**WHAT IS EXPECTED**
Copy the records verbatim, beginning at their first line and ending at the line that contains "pos(1705,951)", with both of those lines included.

**SUPPLIED ENTRIES**

* BEGIN *

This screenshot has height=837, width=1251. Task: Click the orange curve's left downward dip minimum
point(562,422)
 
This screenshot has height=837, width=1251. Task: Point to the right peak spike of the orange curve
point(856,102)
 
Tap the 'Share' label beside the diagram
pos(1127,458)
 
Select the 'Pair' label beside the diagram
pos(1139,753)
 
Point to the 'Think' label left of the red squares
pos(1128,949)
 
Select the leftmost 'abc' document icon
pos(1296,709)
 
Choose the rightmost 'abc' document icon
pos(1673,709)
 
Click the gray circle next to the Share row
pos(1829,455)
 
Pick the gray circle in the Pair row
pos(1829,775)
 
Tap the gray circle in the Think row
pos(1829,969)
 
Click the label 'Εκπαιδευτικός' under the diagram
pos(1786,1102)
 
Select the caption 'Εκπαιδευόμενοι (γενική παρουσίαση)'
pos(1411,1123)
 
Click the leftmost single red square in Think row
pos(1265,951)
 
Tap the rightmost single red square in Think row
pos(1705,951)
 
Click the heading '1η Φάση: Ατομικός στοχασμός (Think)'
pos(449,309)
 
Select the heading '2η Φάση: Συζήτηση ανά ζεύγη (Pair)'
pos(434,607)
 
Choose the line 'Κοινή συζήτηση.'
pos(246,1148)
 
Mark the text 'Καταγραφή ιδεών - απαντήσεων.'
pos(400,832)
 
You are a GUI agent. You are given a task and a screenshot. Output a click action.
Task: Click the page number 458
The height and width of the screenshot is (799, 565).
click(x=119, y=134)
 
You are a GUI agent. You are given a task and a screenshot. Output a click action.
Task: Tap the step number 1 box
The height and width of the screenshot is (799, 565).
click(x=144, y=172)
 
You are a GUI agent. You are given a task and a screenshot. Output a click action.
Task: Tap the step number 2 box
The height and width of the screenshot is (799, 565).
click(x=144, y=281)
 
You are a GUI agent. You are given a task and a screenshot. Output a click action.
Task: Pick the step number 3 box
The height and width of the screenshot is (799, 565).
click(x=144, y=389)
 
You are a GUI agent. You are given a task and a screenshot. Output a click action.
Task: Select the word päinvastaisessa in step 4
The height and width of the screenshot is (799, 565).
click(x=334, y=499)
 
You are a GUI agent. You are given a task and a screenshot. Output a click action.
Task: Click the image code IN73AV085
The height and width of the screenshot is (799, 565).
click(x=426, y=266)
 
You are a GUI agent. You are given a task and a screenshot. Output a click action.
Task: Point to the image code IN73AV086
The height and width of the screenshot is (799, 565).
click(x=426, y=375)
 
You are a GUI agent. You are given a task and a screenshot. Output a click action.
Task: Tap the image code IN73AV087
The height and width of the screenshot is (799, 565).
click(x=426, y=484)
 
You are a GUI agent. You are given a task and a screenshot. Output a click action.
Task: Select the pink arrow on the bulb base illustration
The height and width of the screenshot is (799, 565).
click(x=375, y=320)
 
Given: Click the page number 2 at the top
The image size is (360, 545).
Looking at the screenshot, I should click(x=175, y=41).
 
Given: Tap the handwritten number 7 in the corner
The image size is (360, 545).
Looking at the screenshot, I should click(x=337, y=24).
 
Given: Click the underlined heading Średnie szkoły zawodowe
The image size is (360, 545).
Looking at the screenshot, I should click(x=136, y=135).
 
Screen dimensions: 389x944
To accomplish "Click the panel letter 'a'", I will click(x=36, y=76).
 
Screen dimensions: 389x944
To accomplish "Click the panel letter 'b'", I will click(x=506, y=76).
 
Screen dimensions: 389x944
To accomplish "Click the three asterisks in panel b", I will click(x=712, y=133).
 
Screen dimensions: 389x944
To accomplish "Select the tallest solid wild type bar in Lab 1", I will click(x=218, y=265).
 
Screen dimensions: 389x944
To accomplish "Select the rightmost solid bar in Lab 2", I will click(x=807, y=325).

* END *

**CORRECT RESULT**
This screenshot has height=837, width=1251. Task: Click the orange curve's left downward dip minimum
point(562,422)
 
This screenshot has height=837, width=1251. Task: Point to the right peak spike of the orange curve
point(856,102)
 
Tap the 'Share' label beside the diagram
pos(1127,458)
 
Select the 'Pair' label beside the diagram
pos(1139,753)
 
Point to the 'Think' label left of the red squares
pos(1128,949)
 
Select the leftmost 'abc' document icon
pos(1296,709)
 
Choose the rightmost 'abc' document icon
pos(1673,709)
 
Click the gray circle next to the Share row
pos(1829,455)
 
Pick the gray circle in the Pair row
pos(1829,775)
 
Tap the gray circle in the Think row
pos(1829,969)
 
Click the label 'Εκπαιδευτικός' under the diagram
pos(1786,1102)
 
Select the caption 'Εκπαιδευόμενοι (γενική παρουσίαση)'
pos(1411,1123)
 
Click the leftmost single red square in Think row
pos(1265,951)
 
Tap the rightmost single red square in Think row
pos(1705,951)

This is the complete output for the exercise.